Many have looked for the for-profit education industry to keep providing solid growth even in a recession. For-profit education stocks have customarily behaved somewhat counter-cyclically in the past, so some are betting that they'll continue doing well in the current environment.

But are any of their stocks worth buying at current price levels?

Company

Expected 5-Year EPS

Trailing P/E

Market cap (millions)

Apollo Group (NASDAQ:APOL)

17%

14.6

10,300

ITT Educational Services (NYSE:ESI)

17%

15.2

3,640

DeVry (NYSE:DV)

23%

22.4

3,380

Strayer Education (NASDAQ:STRA)

21%

35.7

3,050

Career Education (NASDAQ:CECO)

13%

30.5

2,050

Capella Education (NASDAQ:CPLA)

26%

34.9

1,080

Universal Technical Institute (NYSE:UTI)

20%

185.2

358

Source: Yahoo! Finance. Data as of July 28, 2009.
EPS = earnings per share. P/E = price-to-earnings ratio.

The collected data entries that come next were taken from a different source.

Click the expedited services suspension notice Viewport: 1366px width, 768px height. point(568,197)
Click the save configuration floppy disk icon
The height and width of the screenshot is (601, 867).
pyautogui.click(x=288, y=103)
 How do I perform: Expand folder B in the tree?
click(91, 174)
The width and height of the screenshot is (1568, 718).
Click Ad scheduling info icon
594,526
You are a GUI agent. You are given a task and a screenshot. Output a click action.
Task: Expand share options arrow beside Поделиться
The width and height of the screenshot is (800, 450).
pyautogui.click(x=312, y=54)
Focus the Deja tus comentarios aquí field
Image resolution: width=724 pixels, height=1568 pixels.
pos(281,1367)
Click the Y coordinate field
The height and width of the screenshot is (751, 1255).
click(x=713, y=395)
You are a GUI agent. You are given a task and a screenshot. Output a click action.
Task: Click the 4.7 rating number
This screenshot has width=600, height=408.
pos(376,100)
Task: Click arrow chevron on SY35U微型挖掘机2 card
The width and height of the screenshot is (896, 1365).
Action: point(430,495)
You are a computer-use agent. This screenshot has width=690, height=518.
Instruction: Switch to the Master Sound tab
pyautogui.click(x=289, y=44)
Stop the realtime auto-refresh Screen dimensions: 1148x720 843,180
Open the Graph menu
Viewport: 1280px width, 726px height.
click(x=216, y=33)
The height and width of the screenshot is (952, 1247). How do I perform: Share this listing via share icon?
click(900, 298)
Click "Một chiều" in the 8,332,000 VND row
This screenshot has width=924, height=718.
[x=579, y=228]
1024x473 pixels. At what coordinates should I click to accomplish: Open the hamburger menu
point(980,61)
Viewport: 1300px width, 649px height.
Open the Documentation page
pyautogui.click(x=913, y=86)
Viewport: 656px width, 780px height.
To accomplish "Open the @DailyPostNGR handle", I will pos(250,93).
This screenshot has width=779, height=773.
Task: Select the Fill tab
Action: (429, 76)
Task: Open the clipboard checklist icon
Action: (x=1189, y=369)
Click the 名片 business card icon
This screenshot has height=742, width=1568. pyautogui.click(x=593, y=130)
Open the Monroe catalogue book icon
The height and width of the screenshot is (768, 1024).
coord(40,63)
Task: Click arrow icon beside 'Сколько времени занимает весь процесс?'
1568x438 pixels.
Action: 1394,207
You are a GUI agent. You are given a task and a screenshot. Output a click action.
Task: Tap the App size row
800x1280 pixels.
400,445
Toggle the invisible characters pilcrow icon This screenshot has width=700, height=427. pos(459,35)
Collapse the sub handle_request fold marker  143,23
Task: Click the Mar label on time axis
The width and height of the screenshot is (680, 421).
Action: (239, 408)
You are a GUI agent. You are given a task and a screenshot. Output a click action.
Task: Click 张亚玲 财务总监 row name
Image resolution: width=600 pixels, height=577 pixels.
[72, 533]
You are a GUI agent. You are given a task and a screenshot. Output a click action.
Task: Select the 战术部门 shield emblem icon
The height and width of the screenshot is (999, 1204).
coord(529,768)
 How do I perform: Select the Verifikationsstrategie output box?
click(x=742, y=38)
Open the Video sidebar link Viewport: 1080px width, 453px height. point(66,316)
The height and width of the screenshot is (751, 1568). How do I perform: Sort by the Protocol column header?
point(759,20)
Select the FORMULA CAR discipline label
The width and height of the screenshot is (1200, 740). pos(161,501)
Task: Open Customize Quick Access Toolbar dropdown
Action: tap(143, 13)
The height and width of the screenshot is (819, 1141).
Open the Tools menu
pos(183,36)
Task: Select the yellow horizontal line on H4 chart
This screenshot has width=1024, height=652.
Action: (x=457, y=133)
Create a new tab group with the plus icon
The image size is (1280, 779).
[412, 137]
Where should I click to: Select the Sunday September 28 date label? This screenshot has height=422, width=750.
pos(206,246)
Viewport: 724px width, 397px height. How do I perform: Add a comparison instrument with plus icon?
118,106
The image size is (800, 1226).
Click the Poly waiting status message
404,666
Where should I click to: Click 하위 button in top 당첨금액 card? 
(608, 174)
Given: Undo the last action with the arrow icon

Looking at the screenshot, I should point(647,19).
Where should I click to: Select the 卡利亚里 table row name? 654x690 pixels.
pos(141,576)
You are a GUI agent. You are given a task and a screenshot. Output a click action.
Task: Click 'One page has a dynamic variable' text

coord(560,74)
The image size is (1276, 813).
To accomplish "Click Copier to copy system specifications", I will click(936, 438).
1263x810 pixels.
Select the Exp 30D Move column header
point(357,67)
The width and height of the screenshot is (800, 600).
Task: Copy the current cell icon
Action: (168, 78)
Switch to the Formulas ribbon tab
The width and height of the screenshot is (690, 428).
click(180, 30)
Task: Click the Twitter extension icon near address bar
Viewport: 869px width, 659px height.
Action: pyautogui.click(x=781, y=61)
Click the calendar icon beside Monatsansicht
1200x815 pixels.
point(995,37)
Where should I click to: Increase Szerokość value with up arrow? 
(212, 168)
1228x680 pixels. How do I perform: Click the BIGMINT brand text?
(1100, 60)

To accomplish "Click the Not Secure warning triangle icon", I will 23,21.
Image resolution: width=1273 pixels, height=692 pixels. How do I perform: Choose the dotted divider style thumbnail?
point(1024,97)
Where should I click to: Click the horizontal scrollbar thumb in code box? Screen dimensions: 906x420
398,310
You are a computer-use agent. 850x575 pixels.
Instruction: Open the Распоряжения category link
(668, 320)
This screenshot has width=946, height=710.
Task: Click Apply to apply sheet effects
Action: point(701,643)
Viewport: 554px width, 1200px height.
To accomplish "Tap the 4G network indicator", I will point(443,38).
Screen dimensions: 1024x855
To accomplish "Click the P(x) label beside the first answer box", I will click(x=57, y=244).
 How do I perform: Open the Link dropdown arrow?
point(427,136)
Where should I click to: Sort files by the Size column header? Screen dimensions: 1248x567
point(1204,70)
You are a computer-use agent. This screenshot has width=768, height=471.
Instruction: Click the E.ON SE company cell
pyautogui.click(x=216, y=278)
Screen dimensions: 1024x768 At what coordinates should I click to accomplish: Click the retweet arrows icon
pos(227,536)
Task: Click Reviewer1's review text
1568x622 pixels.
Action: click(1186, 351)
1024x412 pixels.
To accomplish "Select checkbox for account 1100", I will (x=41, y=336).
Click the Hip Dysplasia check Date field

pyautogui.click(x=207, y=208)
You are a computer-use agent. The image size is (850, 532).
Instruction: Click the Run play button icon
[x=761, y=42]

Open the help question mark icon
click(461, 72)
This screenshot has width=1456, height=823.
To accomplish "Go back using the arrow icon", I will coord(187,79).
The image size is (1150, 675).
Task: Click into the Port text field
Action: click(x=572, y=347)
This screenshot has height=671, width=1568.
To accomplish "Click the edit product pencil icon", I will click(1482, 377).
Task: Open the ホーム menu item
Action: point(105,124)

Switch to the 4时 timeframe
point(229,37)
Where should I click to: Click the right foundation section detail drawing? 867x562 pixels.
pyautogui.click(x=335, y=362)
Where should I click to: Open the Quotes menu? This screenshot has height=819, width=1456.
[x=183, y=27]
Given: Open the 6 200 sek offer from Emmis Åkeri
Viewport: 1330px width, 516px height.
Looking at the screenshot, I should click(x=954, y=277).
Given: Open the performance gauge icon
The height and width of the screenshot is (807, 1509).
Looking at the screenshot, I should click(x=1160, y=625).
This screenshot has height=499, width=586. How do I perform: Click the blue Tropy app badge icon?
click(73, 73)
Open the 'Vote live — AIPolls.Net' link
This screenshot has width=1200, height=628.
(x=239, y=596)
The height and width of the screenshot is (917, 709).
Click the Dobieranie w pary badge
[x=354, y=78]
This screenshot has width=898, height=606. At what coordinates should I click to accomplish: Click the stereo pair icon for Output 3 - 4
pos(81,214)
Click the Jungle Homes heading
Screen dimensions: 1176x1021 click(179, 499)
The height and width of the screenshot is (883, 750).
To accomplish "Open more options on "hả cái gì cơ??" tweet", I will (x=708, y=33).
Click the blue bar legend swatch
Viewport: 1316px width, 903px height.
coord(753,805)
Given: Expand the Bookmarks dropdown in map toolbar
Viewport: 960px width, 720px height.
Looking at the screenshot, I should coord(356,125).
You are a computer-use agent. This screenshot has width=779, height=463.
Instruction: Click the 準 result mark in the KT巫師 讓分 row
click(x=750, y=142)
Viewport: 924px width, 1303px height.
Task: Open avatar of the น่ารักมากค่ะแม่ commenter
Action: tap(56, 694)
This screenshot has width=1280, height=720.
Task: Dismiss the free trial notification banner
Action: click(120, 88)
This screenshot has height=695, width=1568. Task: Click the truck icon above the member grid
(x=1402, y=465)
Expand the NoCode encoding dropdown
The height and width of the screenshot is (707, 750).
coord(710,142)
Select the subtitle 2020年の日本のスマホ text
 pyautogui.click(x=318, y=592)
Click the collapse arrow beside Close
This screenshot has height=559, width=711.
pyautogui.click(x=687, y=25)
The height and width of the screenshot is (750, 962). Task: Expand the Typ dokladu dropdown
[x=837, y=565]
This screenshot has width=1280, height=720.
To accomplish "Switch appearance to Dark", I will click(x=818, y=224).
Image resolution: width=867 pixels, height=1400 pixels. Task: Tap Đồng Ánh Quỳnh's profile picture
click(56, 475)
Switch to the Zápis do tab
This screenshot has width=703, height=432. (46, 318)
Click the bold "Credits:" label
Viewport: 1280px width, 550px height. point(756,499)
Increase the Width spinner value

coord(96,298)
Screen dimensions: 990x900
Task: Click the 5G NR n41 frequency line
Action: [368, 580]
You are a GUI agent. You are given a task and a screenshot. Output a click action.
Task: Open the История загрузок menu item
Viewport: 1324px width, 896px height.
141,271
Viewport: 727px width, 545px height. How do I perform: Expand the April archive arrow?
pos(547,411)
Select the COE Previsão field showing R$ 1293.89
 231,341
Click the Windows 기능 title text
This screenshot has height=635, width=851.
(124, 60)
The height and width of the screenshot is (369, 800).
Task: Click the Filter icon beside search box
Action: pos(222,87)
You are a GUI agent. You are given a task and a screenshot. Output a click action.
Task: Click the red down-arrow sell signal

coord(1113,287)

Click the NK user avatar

With unemployment on the rise, it's natural for people to seek out additional training and qualifications to distinguish themselves amid a sea of laid-off workers, and it follows that they'll send for-profit schools' revenues skyrocketing.

This is not your father's university
Compare these corporations to traditional universities, and you'll see why some of them are profit-making machines. Especially for those that offer online programs, once you pay the fixed costs of creating a curriculum and the technology to deliver it, every additional enrollment generates more profit.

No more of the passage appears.